So I found this totally bad-A picture online the other day. The context in which I found it wasn't so good (it was used along with a description of black liberation theology -- which is honestly kindof scary... for that matter, plain liberation theology is almost equally as scary). Really, though. The picture scares me alittle. Just think of the imagery behind that. What it means. The implication that Jesus was furious with us while he was on the cross is terrifying. As if, while Jesus was complacent on the outside he was prying himself off the cross in spirit. I don't think I agree, but the picture is still awesome. It is called "The Suffering of Christ" by Guido Rocha. It is meant to help Christians cope with hardcore issues by emphasizing the suffering of Christ on the cross so that they can identify with it. .... I don't know about you, but I don't find this picture very comforting (but again, I think it's awesome).
Today I slept in alittle, because I don't have early classes on friday, and I skipped Computer science because it was a Work Day on the syllabus (which means I would just be asking questions about the homework, and I can do the homework just fine. I have issues with the quizzes, and I can't really ask about them because I don't know what will be covered on them until they arrive. They ask so much about coding theory, which is good to know. That kind of thing makes you a more comprehensive programmer, but it's hard for me to grasp enough to even ask intelligent questions.
I took a discrete math quiz today, and I think I did really well. It was on lists, functions, arrays, and boolean operators.

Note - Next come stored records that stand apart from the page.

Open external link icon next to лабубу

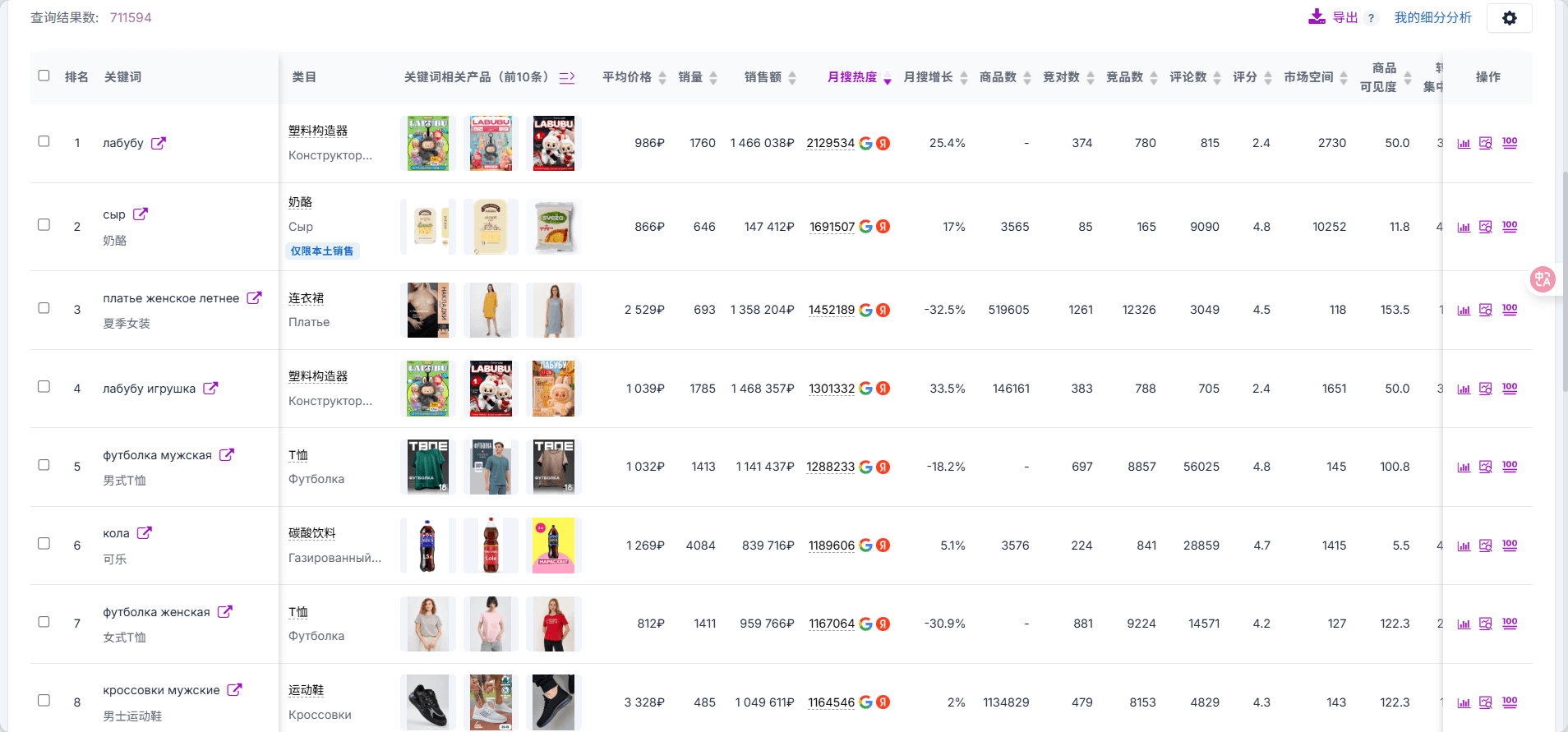coord(159,143)
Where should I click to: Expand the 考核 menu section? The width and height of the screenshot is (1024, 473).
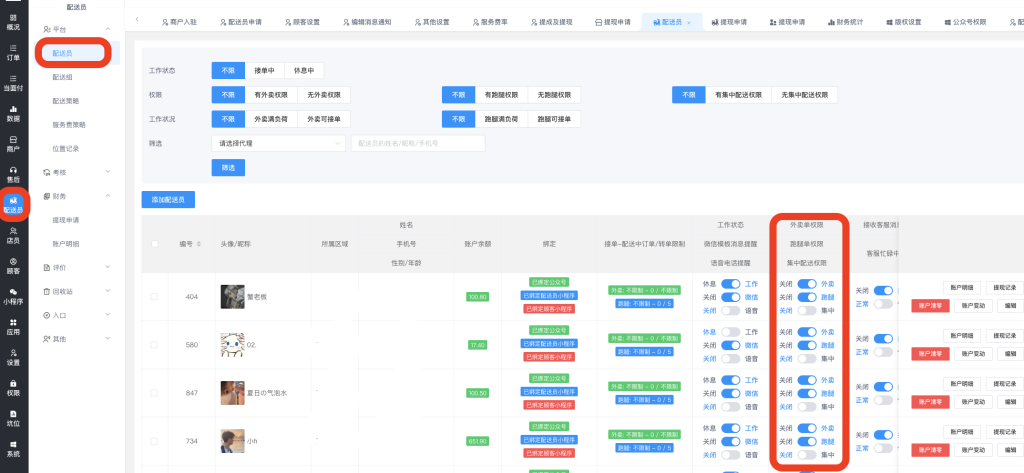click(x=77, y=172)

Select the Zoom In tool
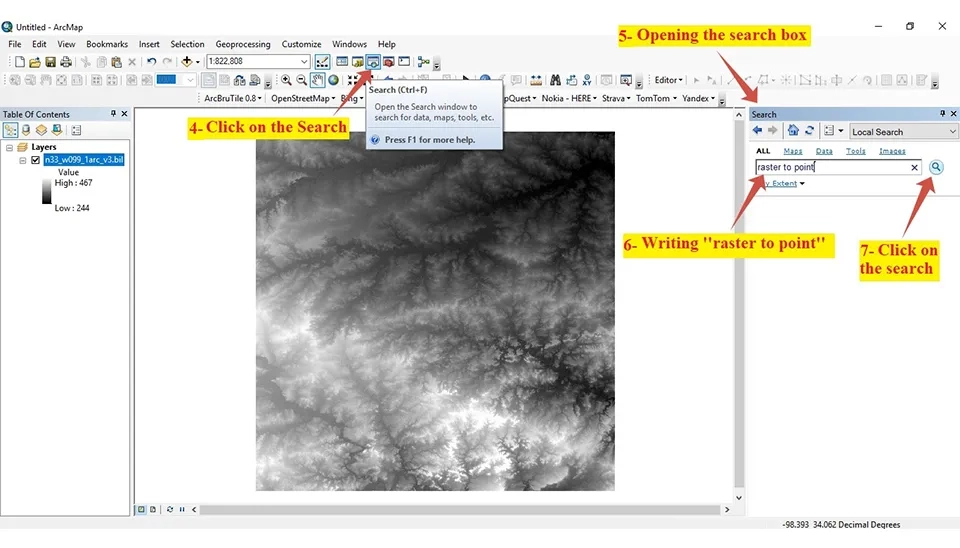pyautogui.click(x=286, y=80)
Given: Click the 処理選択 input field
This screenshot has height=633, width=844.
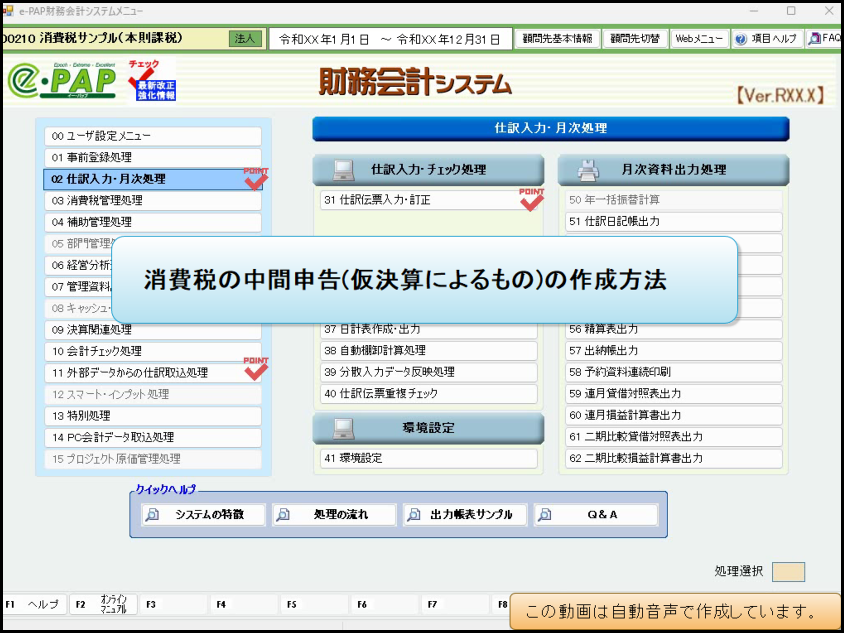Looking at the screenshot, I should 786,570.
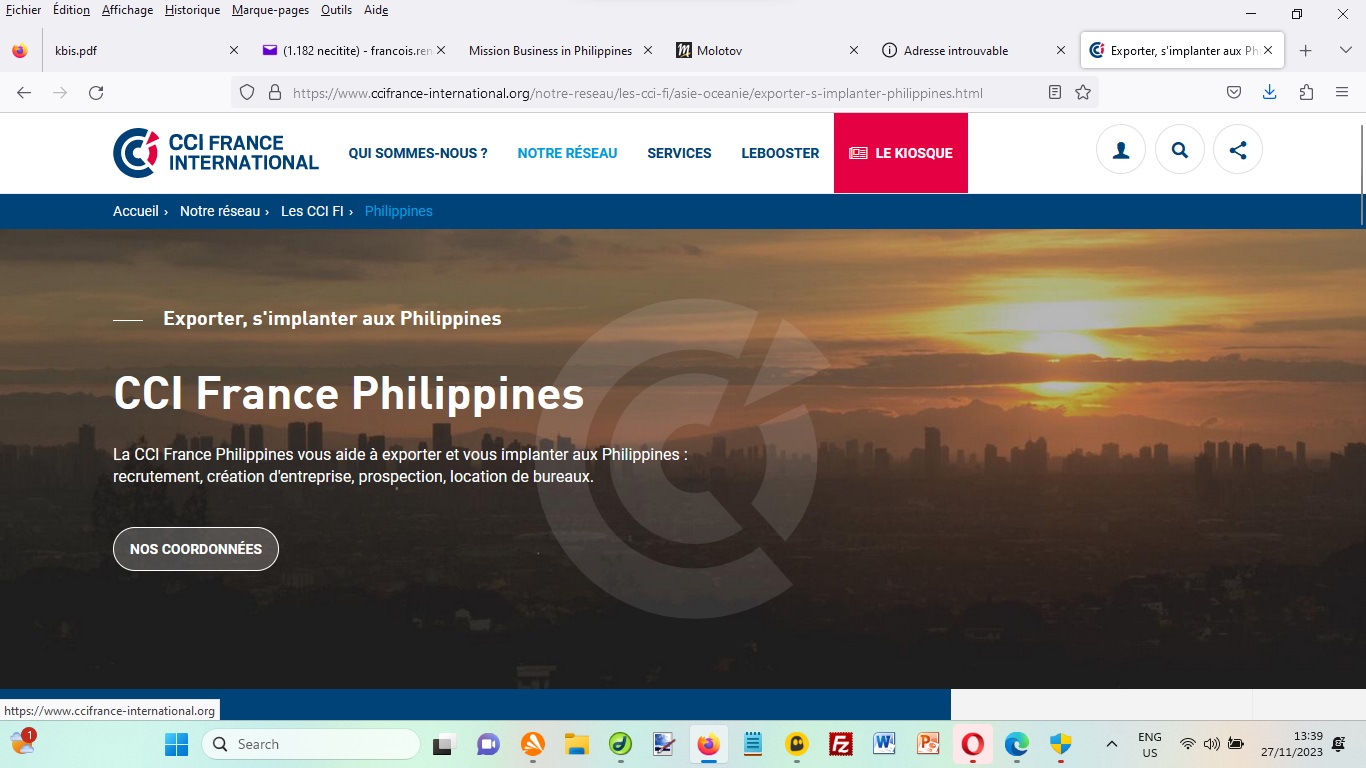1366x768 pixels.
Task: Expand the list all tabs chevron
Action: (1345, 50)
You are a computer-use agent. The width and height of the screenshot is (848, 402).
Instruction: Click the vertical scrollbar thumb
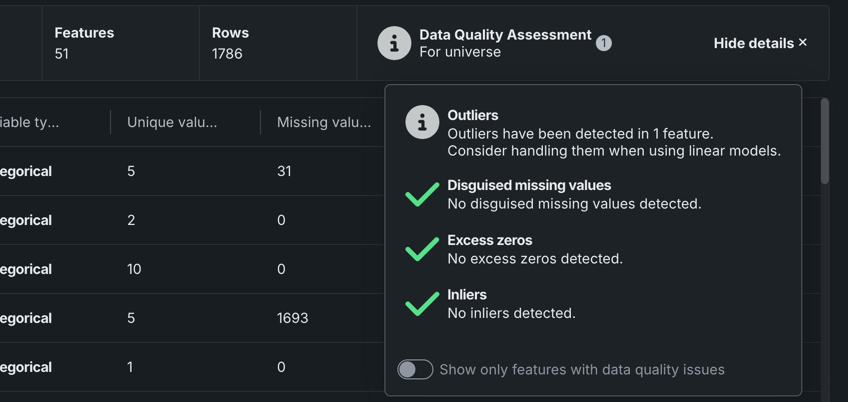click(824, 140)
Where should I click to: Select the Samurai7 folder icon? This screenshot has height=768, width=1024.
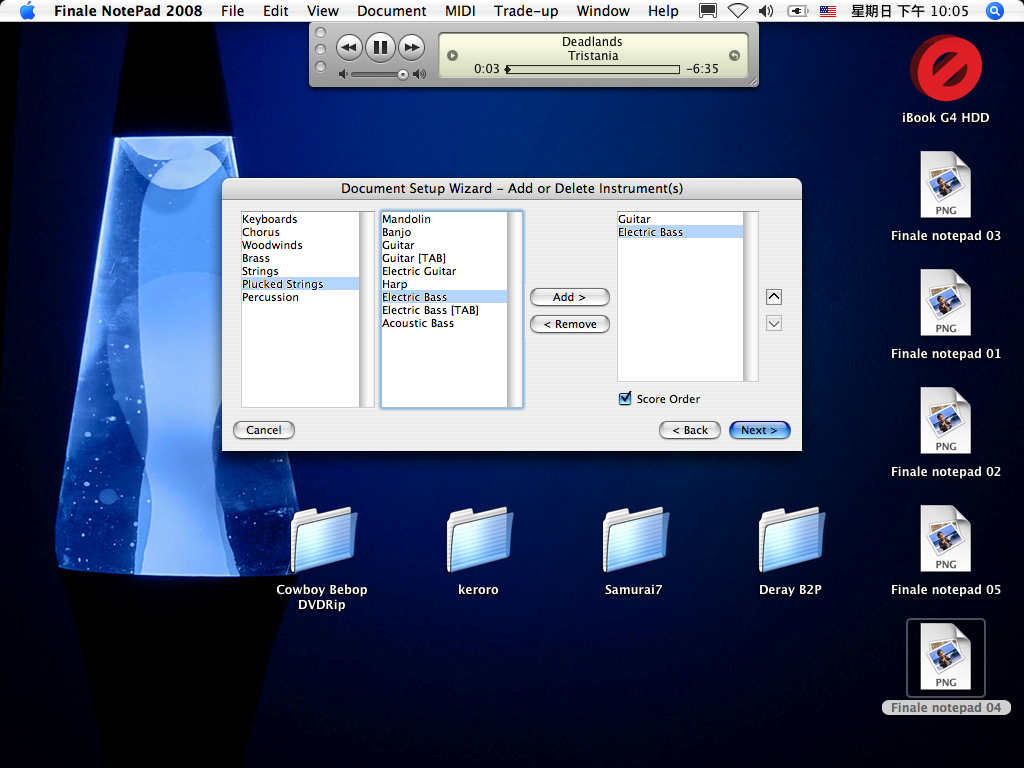634,541
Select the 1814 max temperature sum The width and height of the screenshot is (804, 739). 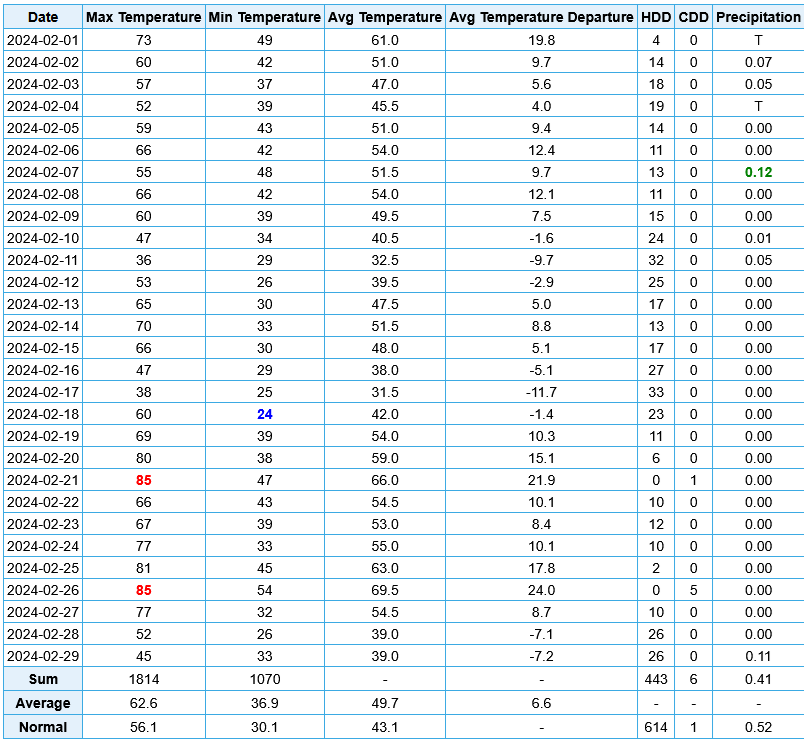(x=143, y=678)
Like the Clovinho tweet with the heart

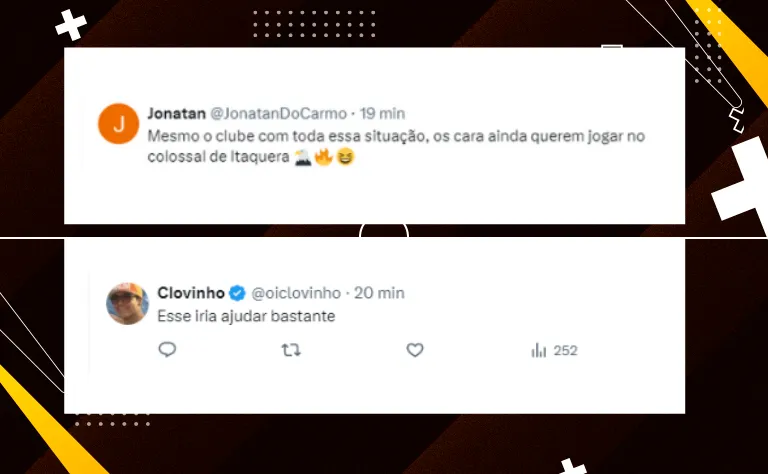coord(415,350)
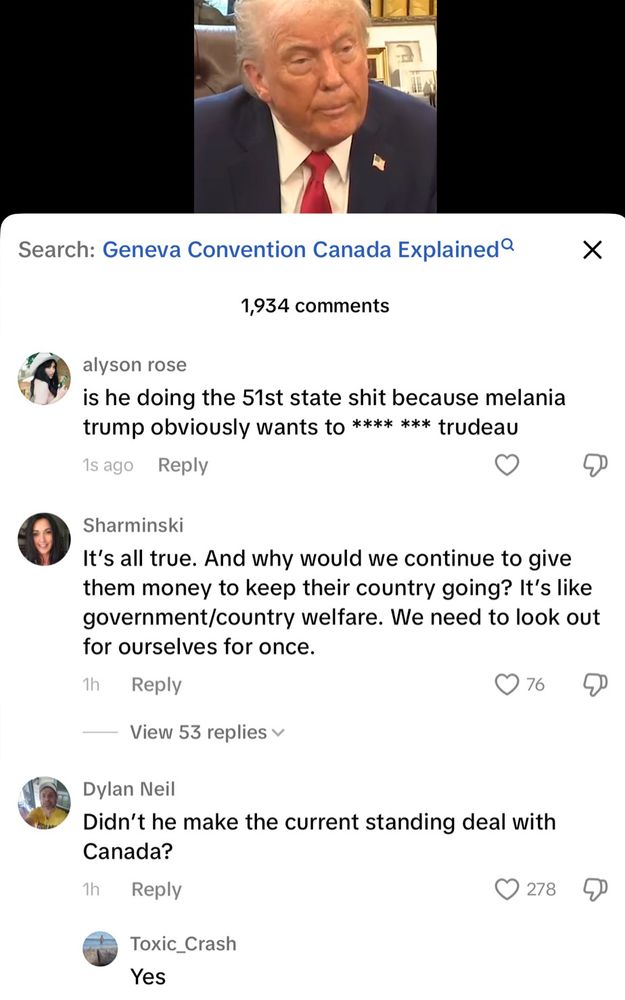Tap the Sharminski username
625x1000 pixels.
coord(133,525)
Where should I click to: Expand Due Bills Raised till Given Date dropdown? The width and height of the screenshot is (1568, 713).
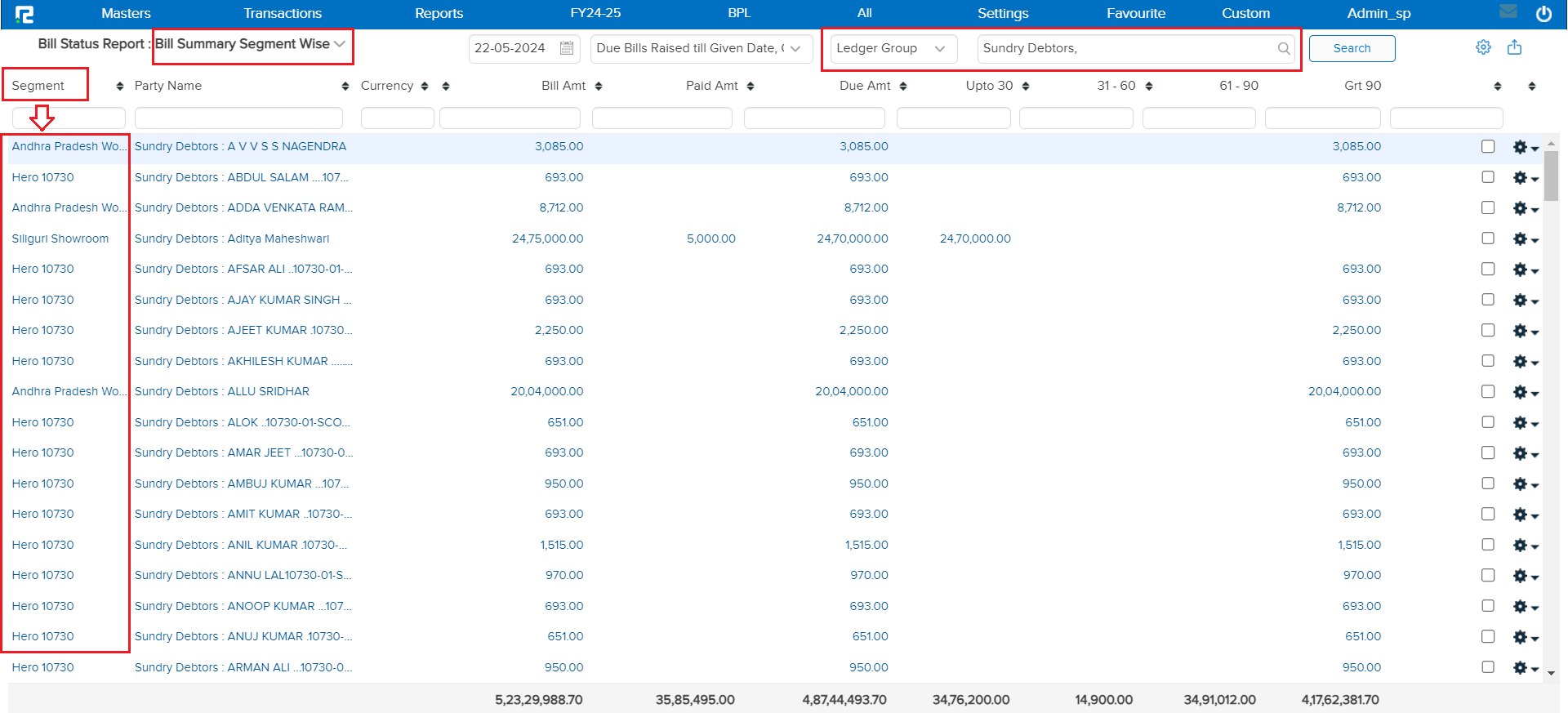click(x=701, y=48)
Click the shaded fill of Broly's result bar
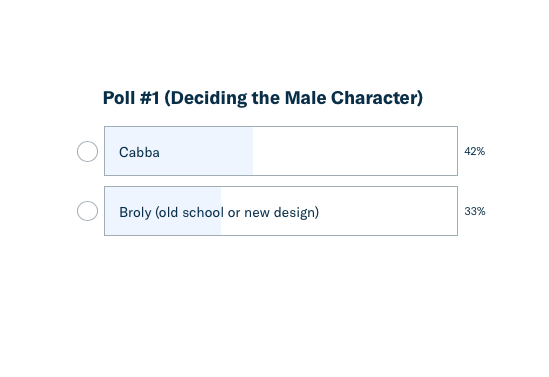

On the way back from that I saw this girl who I have noticed here and there, but I don't know who she is. I plan to try to get the courage to go talk to her as soon as I can talk.
I need to go to sleep earlier next week. Hopefully my teachers won't assign so much homework. Next weekend I will finally get all the parts i need to get my ps3 up and running. I am going to spend a good portion of the weekend playing FFXIII. I don't plan on playing it much during the week. Maybe like an hour or two every other day when I don't have homework.
My friend who dyed his hair with me is dating the girl who helped us now. I think I mentioned that before. They are getting really serious really fast. As soon as I can talk, I am going to talk to him about it. He is a good friend of mine, and it will be kindof a "just lookin out for ya" kind of talk. I will try to keep it from coming across as rude, but I think he will understand where I am coming from. I'm just gonna tell him I think he should be careful. He aught to know as well as I do that once you get momentum like that, it's hard to slow down when you get to the line's you've drawn. Then again, it's different for everyone. With my previous girlfriends I took things almost unreasonably slow. (I've only had maybe 4, but they were good girls. I stayed with each of them for a pretty long time, and I still have alot of respect for all of them.) Maybe he is more confident in his own self control than I am.
I've noticed that most of my blogs recently have started on really depressing notes. I haven't noticed the tone with which they have ended. After this blog, I plan on fixing that. Even if I feel the need to push my negative thoughts out of my head first, I am going to write those, then move them down and write the positive parts of my day above them. (Unless for some reason I think that my exact train of thought in that particular blog is important. That happens sometimes).